Crystallizing a debate
The case against salt begins with physiological plausibility. Eat more salt, and your body will maintain its sodium concentration by retaining more water. “If you go on a salt binge,” says Harvard Medical School nephrologist Frank Epstein, “you will retain salt and with it a proportionate amount of water until your kidneys respond and excrete more salt. In most people, you will detect a slight increase in blood pressure when body fluids are swollen like this, although there is a very broad spectrum of responses.”
Behind this spectrum is a homeostatic mechanism that has been compared to a Russian novel in its complexity. The cast of characters includes some 50 different nutrients, growth factors, and hormones. Sodium, for instance, is important for maintaining blood volume; potassium for vasodilation or constriction; and calcium for vascular smooth muscle tone. Increase your caloric intake, and your sympathetic nervous system responds to constrict your blood vessels, thus raising your blood pressure. Decrease your calories, and your blood pressure falls. To make matters still more complicated, the interplay of these variables differs with age, sex, and even race. Most researchers believe that a condition known as salt sensitivity explains why the blood pressure of some individuals rises with increased salt but not others, but even that is controversial, says Harlan. No diagnostic test exists for salt sensitivity other than giving someone salt and seeing what happens, which still won’t predict whether the sensitivity is lifelong or transitory. Despite this complexity, most researchers still believe it makes physiological sense that populations with high-salt diets would have more individuals with high blood pressure than those with low salt diets, and that lowering salt intake would lower blood pressure.
“You can say without any shadow of a doubt that the [NHLBI] has made a commitment to salt education that goes way beyond the scientific facts.”
—Drummond Rennie
By the 1970s, when the government began recommending salt reduction to treat hypertension — defined as systolic blood pressure higher than 140 mmHg and diastolic higher than 90 mmHg (140/90 mmHg) — the physiological plausibility had been supplemented by a grab bag of not particularly definitive studies and clinical lore. In the 1940s, for instance, Duke University clinician Wallace Kempner demonstrated that he could successfully treat hypertensive patients with a low-salt, rice-and-peaches diet. For years Kempner’s regimen was the only nonsurgical treatment for severe hypertension, a fact that may have done more than anything to convince an entire generation of clinicians of the value of salt reduction. In a seminal 1972 paper, Lewis Dahl, a physician at Brookhaven National Laboratory in Upton, New York, and the primary champion of salt reduction in this country until his death in 1975, claimed it was proven that a low-salt diet reduced blood pressure in hypertensives. When it didn’t, he said, that only proved that the patient had fallen off the diet, “all protestation to the contrary, notwithstanding.” Whether it was low salt that explained the diet’s effect is still debatable, however. Kempner’s regimen was also extraordinarily low in calories and fat and high in potassium, factors that themselves are now known to lower blood pressure.

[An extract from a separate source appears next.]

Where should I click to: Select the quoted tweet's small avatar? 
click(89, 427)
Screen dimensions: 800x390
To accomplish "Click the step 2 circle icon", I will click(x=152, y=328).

Dahl furthered the case for a salt-blood pressure link by breeding a strain of salt-sensitive hypertensive rats. Researchers still cite this work as compelling evidence for the role of salt in human hypertension. As Simpson pointed out in 1979, however, Dahl’s rats became hypertensive only if fed an amount of salt equivalent to more than 500 grams a day for an adult human — “probably outside the area of relevance,” Simpson noted. Lately, researchers have been touting a 1995 study of chimps fed a high-salt diet. But Harlan notes that “it’s unlikely” that any existing animal models of hypertension are particularly relevant to humans.
Throughout the early years of the controversy, the most compelling evidence against salt came from a type of epidemiologic study known as an “ecologic” study, in which researchers compared the salt intake of indigenous populations — the Yanomamo Indians of Brazil, for instance — that had little or no hypertension and cardiovascular disease to that of industrialized societies. Inevitably the indigenous populations ate little or no salt; the industrialized societies ate a lot. While the Yanomamo ate less than a gram of salt daily, for instance, the northern Japanese ate 20 to 30 grams — the highest salt intake in the world — and had the highest stroke rates. Such findings were reinforced by migration studies, in which researchers tracked down members of low-salt communities who had moved to industrialized areas only to see both their salt intake and blood pressure rise.

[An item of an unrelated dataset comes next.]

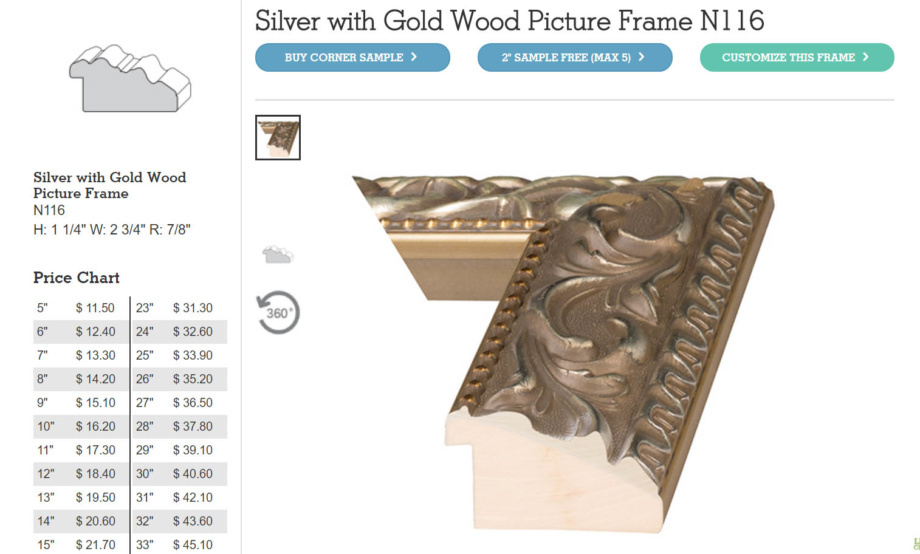Click the large frame profile diagram
920x554 pixels.
pos(130,78)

The findings led researchers to postulate an intuitive Darwinian argument for salt reduction: Humans evolved in an environment where salt was scarce, and so those who survived were those best adapted to retaining salt. This trait, so the argument goes, would have been preserved even though we now live in an environment of salt abundance. By this logic, the appropriate intake of salt is that of the primitive societies — a few grams a day — and all industrialized societies eat far too much and pay it for it in heart disease and stroke.
The catch to this accumulation of data and hypotheses was that it only included half the data. The other half was the half that didn’t fit — in particular, data from the epidemiologic studies known as intrapopulation studies. These compared salt intake and blood pressure in individuals within a population — males in Chicago, for instance — and invariably found no evidence that those who ate a lot of salt had higher blood pressure than those who ate little. Among the intrapopulation studies that came up negative were an analysis of 20,000 Americans conducted by the National Center for Health Statistics around 1980.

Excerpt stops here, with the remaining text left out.